Problem to work on:
Extract the passage of the Phantom of the Opera screening announcement from "Tickets for the" to "jazz-age Cabot, visit thecabot.org.", copying it word for word.

Document passage:

>>>>

Berklee Silent Film Orchestra Performs Its Score to The Phantom of the Opera

The screening includes a new and digitized restoration of Lon Chaney's 1925 classic.

November 7, 2019

The Berklee Silent Film Orchestra (BSFO) will perform its powerhouse score with the definitive, digital restoration of The Phantom of the Opera on Thursday, December 12, at 7:30 p.m., at Avon Cinema in Providence, Rhode Island; and on Saturday, December 14, at 8:00 p.m. at the Cabot in Beverly, Massachusetts. The Avon performance will follow by a week the BSFO’s North American premiere of this new pairing, live at the San Francisco Silent Film Festival.  

Directed by Rupert Julian, The Phantom of the Opera (1925) stars Lon Chaney, Hollywood’s “man of 1,000 faces,” as Erik, the horribly disfigured phantom who leads a menacing existence in the catacombs beneath the Paris Opera House. When Erik falls in love with a beautiful prima donna, the master musician kidnaps her and holds her hostage in his lair. One of the most discussed—and unnerving—films of all time, Phantom gets a turbo-charged new life from the 12-member BSFO’s spectacular, modern score.

Tickets for the December 12 screening at the Avon Cinema are available here, and to see the live film concert in the beautiful, jazz-age Cabot, visit thecabot.org.

Described as “nothing short of thrilling” by American film critic Leonard Maltin, the BSFO is dedicated to composing new, original scores for silent feature classics, and performing them live to picture. Based at Berklee, in the world’s first undergraduate degree program in film scoring, the student orchestra composes its new works and performs as an ensemble, under the leadership of Sheldon Mirowitz (Outside Providence, Missing in America), a professor in Berklee's Film Scoring Department

Previous screenings of Phantom with the BSFO score, while a huge crowd favorite, have been done to the well-known and famously murky versions of the film. At last, the Berklee score, featuring a bravura soprano vocalist singing the movie’s operatic solos in-sync with the screencan be heard with the meticulously restored film.

This newest print was constructed by Kino Lorber producer Bret Wood from silent film icon David Shepard’s definitive digital restoration. This print is a revelation in its clarity, and includes the legendary Technicolor costume ball scene at the correct 20-frames-per-second projection speed.  

To date, the Berklee Silent Film Orchestra has scored and performed their music for 15 iconic silent films. The majority of these works have been created with the support of the Coolidge Corner Theatre’s Sounds of Silents program. The Sounds of Silents was launched in 2007 with a mission to present classic silent cinema on the big screen, in the Coolidge and beyond, accompanied by a live original score performed by outstanding musicians.

<<<<

Provided information:
>>>>

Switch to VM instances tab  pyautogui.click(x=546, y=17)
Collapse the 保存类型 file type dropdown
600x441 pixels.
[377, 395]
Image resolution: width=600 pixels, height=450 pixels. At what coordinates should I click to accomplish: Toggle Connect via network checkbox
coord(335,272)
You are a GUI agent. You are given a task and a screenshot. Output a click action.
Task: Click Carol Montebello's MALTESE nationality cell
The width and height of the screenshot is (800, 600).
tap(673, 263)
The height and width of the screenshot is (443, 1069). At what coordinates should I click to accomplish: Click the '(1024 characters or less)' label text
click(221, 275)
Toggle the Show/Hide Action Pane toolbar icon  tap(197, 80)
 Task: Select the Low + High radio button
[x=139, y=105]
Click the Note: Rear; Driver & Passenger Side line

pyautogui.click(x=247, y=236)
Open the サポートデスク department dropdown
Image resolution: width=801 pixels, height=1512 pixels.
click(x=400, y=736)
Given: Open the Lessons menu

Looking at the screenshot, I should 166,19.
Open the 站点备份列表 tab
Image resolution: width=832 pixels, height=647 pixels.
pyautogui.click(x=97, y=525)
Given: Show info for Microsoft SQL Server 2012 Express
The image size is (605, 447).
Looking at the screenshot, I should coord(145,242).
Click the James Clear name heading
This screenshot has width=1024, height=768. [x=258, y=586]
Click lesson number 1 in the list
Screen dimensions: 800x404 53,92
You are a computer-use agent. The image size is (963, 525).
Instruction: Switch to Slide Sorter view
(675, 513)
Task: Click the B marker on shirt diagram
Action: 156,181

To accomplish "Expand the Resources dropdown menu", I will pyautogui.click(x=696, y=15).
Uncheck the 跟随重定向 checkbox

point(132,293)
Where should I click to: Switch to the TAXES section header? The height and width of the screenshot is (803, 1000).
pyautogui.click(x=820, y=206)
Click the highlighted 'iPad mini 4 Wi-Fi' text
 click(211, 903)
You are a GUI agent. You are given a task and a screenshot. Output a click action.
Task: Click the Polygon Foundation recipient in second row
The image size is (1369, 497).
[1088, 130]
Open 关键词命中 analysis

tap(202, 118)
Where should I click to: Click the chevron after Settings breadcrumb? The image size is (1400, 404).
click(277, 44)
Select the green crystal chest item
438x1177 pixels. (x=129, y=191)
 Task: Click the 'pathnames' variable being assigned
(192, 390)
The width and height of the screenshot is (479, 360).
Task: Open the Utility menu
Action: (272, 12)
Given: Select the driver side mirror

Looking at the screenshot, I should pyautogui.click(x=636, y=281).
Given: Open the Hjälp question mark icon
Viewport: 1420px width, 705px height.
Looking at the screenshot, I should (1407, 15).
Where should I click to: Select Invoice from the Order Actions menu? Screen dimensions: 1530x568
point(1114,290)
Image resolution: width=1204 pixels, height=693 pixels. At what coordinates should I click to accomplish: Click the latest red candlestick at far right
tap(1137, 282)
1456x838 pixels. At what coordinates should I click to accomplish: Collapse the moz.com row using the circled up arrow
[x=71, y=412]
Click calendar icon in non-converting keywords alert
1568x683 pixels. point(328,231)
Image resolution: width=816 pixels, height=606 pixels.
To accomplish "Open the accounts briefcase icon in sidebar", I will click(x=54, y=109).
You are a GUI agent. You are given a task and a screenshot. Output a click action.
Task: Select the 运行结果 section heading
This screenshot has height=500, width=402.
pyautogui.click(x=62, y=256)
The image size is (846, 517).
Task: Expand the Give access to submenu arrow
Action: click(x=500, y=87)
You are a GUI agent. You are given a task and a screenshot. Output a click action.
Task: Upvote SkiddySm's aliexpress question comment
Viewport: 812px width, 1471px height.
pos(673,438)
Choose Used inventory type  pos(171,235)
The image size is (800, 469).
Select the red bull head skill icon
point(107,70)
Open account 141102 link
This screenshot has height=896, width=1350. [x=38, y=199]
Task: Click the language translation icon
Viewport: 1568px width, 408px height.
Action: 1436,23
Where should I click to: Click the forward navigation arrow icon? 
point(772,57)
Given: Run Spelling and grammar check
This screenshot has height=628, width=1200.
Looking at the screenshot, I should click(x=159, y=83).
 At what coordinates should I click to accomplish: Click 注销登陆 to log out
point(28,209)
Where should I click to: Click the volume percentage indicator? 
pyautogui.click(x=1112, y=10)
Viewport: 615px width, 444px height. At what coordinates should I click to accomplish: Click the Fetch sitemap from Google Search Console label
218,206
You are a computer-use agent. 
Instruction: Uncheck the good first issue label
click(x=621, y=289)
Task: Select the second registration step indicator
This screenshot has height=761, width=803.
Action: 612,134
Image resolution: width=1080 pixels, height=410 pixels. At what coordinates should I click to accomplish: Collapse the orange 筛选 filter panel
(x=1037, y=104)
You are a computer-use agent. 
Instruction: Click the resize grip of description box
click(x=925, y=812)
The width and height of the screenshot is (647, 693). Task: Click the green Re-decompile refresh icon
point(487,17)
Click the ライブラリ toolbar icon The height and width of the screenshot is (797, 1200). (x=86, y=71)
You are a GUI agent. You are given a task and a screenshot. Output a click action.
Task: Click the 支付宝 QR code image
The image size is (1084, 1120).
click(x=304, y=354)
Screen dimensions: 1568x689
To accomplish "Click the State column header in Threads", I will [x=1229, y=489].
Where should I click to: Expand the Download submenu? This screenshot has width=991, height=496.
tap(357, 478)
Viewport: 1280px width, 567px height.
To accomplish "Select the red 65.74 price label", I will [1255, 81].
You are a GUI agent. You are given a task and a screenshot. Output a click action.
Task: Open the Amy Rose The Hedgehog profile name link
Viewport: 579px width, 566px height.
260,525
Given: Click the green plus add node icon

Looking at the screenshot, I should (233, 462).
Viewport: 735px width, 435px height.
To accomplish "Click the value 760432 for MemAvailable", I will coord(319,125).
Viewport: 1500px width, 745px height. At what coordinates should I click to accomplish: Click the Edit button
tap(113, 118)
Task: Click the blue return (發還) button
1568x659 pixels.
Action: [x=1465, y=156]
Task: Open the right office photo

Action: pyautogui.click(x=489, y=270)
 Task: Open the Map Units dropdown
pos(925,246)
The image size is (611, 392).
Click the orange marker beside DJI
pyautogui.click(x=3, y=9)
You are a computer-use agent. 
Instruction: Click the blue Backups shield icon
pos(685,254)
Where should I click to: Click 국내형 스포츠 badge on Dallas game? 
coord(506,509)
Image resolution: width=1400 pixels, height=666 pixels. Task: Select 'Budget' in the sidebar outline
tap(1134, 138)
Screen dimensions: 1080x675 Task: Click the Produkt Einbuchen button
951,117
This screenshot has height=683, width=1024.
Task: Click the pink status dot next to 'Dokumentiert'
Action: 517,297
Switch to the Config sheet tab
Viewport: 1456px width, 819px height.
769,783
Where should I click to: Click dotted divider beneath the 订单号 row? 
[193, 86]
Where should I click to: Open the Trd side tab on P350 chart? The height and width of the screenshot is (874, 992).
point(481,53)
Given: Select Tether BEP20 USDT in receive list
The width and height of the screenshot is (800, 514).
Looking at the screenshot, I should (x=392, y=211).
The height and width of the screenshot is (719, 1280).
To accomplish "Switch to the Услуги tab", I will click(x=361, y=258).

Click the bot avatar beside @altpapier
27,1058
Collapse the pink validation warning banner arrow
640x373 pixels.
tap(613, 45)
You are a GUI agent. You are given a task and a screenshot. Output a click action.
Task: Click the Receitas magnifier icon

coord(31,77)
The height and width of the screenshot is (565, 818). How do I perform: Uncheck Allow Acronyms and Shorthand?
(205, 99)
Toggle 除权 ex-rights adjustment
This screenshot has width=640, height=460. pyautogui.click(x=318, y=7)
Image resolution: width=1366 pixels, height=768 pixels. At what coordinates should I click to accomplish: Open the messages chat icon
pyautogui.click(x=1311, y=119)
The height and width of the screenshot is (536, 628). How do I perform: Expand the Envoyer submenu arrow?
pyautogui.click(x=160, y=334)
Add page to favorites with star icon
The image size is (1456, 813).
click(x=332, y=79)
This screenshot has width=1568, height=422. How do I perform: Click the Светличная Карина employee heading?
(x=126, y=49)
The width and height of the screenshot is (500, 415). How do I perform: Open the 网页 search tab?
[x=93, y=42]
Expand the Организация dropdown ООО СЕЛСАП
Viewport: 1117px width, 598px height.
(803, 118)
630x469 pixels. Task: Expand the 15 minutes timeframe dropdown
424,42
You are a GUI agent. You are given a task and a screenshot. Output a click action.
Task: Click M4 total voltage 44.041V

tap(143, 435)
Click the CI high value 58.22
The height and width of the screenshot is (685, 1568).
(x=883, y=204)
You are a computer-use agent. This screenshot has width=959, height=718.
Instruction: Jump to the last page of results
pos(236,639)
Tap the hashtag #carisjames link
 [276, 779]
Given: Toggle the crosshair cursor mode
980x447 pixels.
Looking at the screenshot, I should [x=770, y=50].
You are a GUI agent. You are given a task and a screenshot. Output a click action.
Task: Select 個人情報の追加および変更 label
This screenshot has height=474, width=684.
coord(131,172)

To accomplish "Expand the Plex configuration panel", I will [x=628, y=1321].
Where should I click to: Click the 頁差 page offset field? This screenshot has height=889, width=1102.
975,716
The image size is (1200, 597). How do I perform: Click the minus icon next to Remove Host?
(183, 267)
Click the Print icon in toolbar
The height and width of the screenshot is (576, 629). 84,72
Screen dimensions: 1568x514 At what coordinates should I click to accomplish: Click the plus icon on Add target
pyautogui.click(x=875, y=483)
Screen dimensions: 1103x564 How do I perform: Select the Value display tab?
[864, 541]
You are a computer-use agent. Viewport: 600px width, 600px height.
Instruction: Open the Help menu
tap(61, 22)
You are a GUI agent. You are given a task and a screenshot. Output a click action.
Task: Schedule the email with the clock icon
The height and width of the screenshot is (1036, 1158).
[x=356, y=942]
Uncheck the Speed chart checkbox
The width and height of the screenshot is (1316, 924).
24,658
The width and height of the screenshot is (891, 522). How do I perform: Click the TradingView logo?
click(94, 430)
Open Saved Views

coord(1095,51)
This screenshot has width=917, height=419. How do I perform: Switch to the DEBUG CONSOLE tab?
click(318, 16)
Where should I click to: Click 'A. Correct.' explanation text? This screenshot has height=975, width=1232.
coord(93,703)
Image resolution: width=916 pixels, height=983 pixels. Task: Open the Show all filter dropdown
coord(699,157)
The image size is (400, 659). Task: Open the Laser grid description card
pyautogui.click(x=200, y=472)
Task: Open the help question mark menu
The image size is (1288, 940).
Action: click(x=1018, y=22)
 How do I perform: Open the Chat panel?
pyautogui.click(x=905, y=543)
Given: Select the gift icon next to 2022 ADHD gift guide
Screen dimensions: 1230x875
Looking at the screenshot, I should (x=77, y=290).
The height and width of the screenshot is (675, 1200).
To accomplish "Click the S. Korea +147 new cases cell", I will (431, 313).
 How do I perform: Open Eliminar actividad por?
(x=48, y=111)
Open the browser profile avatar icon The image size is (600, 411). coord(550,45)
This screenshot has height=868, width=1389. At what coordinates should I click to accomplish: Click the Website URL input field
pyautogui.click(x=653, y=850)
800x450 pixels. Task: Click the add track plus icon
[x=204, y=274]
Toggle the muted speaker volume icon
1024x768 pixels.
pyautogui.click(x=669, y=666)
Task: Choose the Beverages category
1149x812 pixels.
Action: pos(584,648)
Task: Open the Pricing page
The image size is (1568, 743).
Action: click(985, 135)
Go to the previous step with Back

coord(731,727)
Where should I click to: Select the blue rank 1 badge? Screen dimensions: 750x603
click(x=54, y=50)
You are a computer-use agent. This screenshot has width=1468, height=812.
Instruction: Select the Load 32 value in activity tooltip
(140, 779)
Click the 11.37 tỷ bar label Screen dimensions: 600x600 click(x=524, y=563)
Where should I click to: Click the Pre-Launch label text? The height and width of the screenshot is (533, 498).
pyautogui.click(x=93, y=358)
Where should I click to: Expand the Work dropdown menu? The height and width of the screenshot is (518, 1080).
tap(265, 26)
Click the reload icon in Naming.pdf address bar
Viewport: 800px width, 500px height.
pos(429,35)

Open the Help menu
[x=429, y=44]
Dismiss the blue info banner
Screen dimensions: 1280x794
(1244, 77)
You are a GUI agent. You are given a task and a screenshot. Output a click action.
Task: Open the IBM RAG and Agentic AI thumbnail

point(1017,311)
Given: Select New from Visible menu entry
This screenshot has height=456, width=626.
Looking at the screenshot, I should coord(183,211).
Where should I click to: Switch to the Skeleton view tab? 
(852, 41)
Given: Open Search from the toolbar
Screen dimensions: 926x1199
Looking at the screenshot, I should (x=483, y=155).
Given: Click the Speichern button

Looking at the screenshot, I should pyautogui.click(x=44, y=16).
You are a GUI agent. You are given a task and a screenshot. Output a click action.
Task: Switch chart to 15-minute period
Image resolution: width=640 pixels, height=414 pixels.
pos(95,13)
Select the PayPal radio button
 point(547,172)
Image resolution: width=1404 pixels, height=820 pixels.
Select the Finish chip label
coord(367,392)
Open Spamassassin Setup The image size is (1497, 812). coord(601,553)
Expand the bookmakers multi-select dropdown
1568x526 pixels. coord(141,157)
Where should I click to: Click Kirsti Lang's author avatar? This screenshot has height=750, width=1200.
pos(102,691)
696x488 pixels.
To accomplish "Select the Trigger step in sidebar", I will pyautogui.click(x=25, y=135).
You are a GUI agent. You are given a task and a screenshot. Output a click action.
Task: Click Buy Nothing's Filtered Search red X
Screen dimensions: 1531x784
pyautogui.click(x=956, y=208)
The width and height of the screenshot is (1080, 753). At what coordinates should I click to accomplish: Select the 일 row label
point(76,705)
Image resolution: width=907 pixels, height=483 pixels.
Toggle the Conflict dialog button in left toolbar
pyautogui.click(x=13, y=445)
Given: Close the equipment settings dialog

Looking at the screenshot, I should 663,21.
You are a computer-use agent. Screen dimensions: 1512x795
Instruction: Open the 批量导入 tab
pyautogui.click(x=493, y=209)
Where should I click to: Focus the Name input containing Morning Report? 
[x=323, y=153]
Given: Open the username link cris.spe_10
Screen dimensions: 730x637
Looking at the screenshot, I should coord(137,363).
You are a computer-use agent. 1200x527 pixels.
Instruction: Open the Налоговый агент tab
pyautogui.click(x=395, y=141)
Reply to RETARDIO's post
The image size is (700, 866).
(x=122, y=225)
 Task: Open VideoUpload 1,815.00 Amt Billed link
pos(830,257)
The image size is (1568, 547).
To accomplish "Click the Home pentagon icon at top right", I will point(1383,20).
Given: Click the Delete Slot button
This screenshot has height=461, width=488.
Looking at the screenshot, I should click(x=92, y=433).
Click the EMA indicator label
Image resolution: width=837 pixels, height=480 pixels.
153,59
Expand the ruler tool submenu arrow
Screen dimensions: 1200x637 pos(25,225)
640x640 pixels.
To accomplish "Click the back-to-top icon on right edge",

<<<<

Output below:
Tickets for the December 12 screening at the Avon Cinema are available here, and to see the live film concert in the beautiful, jazz-age Cabot, visit thecabot.org.